The Life and Correspondence of Robert Southey
Robert Southey to John Rickman, 23 December 1803
“Dec. 23. 1803
“Dear Rickman,
“. . . . . I am about a curious review of the Mission
at Otaheite. Capt. Burney will find his
friends rather roughly handled, for I look upon them as the most degraded of
the human species. . . . . They have induced me to think it probable that the
Spaniards did less evil in Hispaniola than we suppose. Coleridge’s scheme to mend them is, by
extirpating the bread-fruit from their island, and making them live by the
sweat of their brows. It always grieves me when I think you are no friend to
colonisation: my hopes fly farther than yours; I want English knowledge and the
English language diffused to the east, and west, and the south.

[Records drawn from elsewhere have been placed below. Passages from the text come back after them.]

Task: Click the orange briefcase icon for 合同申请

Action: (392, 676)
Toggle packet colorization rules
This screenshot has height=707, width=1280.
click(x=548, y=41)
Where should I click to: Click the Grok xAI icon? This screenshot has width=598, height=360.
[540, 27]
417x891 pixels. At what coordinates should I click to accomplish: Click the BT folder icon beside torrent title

“Can you get for me the evidence upon the Slave Trade
as printed for the House of Commons? I want to collect all materials for
speculating upon the negroes. That they are a fallen people is certain,
because, being savages, they have among them the forms of civilisation. It is
remarkable that, in all our discoveries, we have never discovered any people in
a state of progression, except the Mexicans and Peruvians. That the Otaheiteans
are a degraded race, is proved by their mythology, which is physical
allegory—ergo, the work of people who thought
of physics. I am very desirous to know whether the negro priests and
244 | LIFE AND CORRESPONDENCE | Ætat. 29. |
jugglers be a caste; or if any man may enter into the
fraternity; and if they have a sacred language. We must continue to grope in
darkness about early history, till some strong-headed man shall read the
hieroglyphics for us. Much might yet be done by comparison of languages: some
hundred words of the most common objects—sun, moon, and stars, the parts
of the body, the personal pronouns, the auxiliary verbs, &c.,—if
these were collected, as occasion could be found, from every different tribe,
such languages as have been different we should certainly be able to trace to
their source. In New Holland, language is said to be confluent; every tribe,
and almost family, having its own: but that island is an odd place—coral
above water, and coal; new birds, beasts, and plants; and such a breed of
savages! It looks like a new country, if one could tell where the animals came
from.
“Do you know that the Dodo is actually extinct, having
been, beyond doubt, too stupid to take care of himself. . . . . There is no
hope of recovering the species, unless you could get your friend —— to sit upon a gander’s egg. God bless
you.
James Burney (1750-1821)
The brother of Fanny Burney; he sailed with Captain Cook and wrote about his voyages, and
in later life was a friend of Charles Lamb and other literary people.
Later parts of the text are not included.